▸ YOUR INSTRUCTIONS:
Only the lines from the one containing "The width and" to the end of the data should be copied, exactly and without pictures.

--- RECORDS ---

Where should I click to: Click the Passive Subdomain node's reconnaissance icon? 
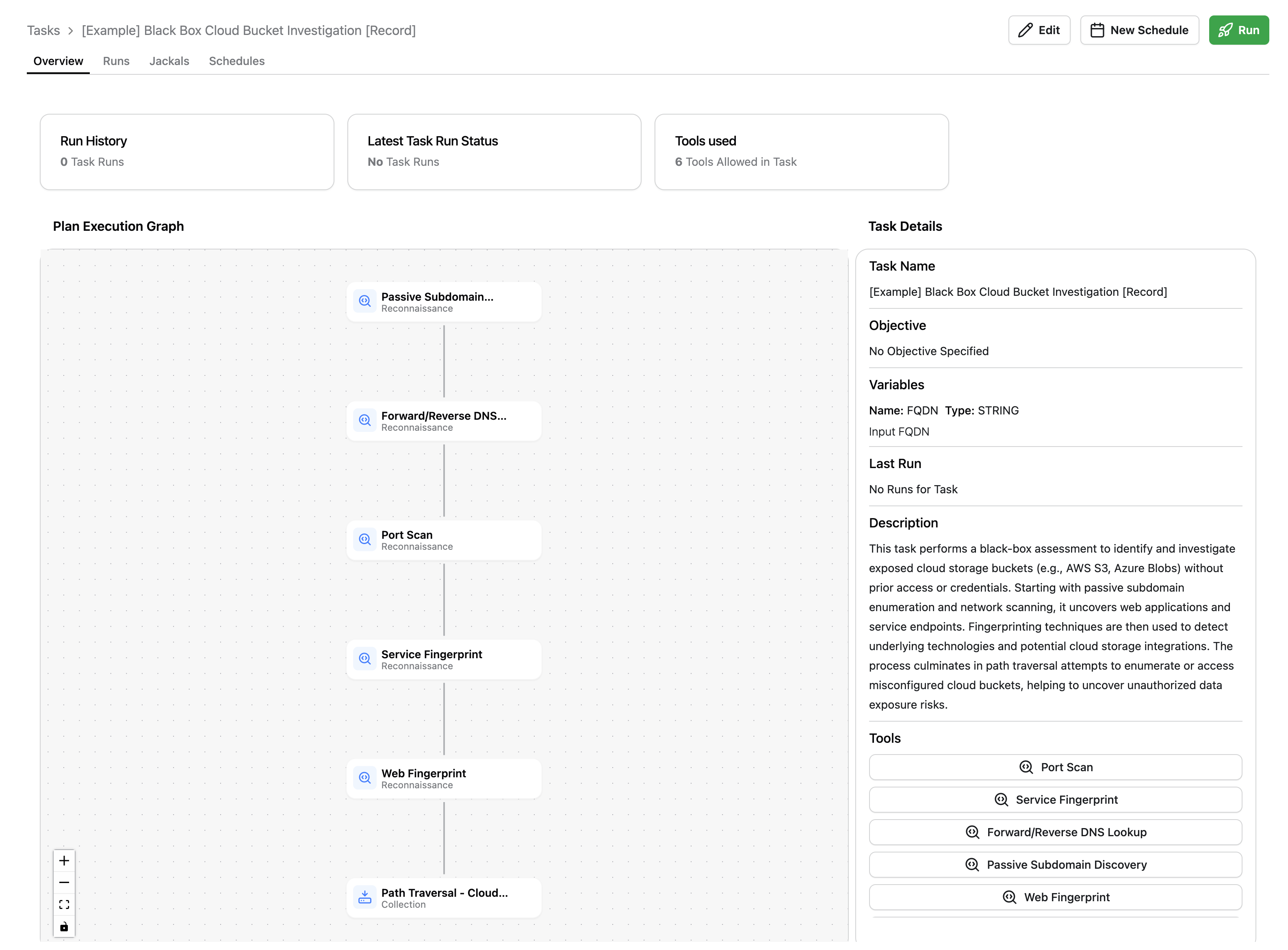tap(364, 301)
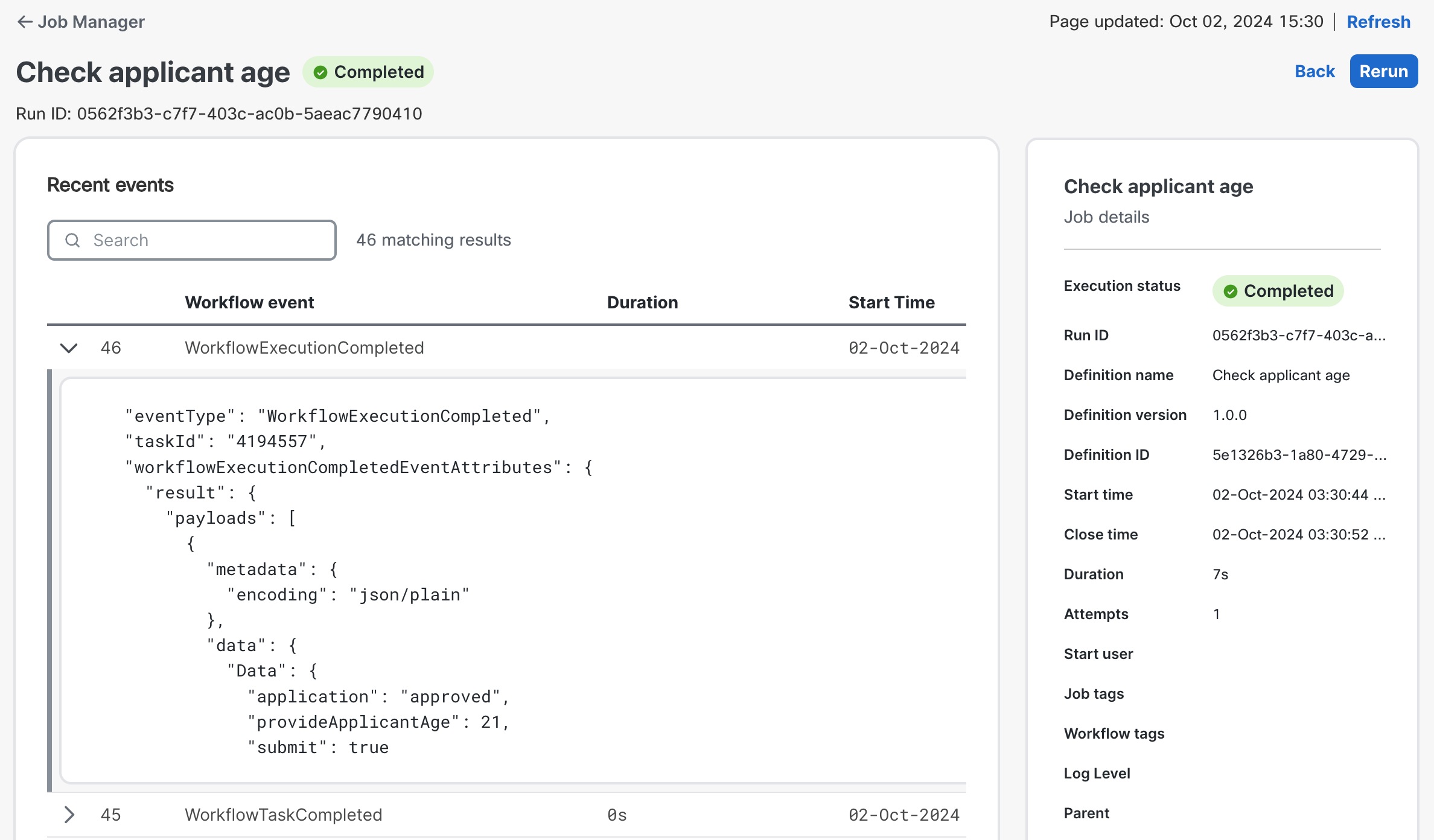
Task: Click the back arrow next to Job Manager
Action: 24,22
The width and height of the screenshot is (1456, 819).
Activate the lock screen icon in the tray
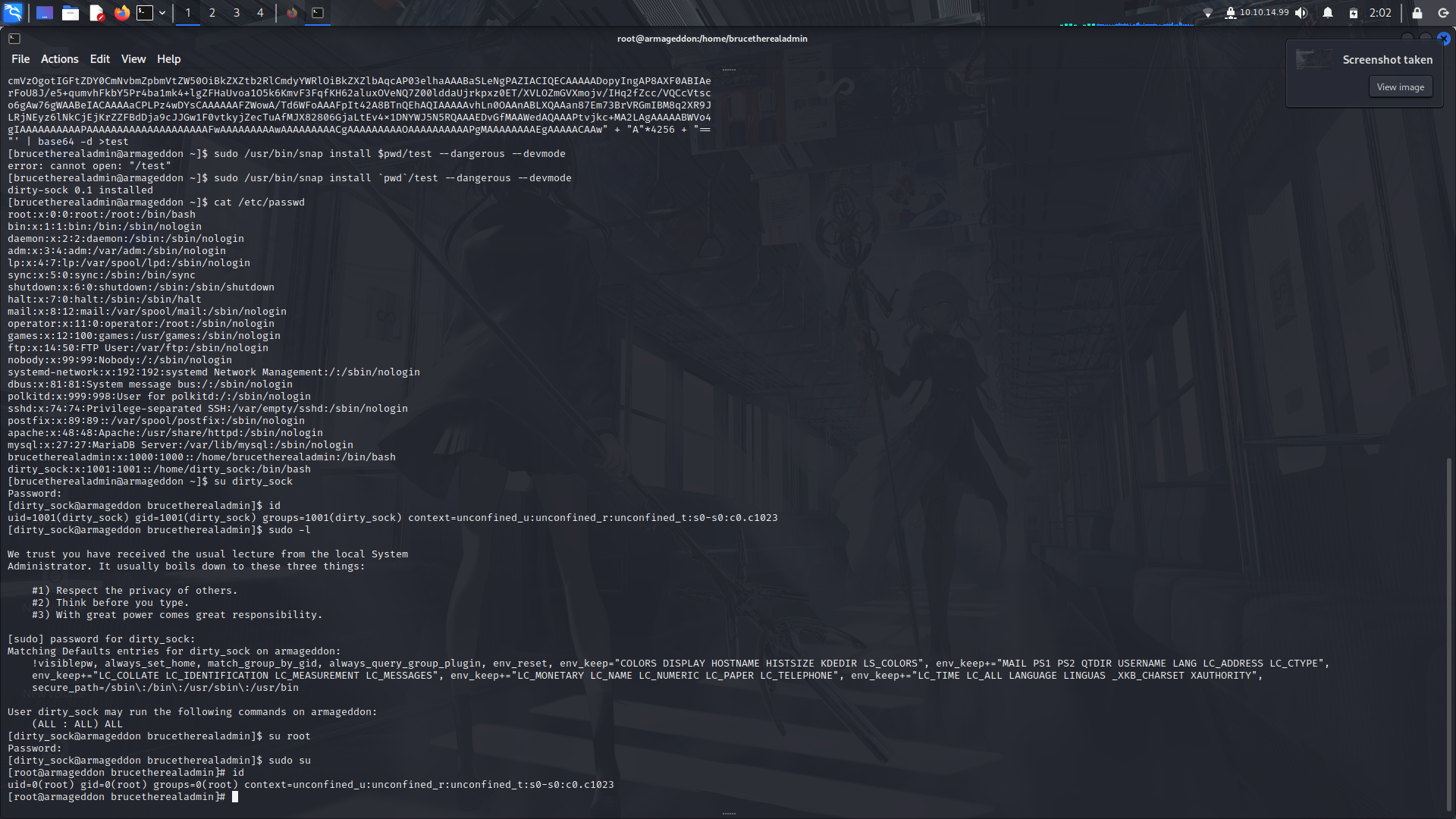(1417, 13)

---

▸ SOLUTION:
The width and height of the screenshot is (1456, 819).
Activate the lock screen icon in the tray
(1417, 13)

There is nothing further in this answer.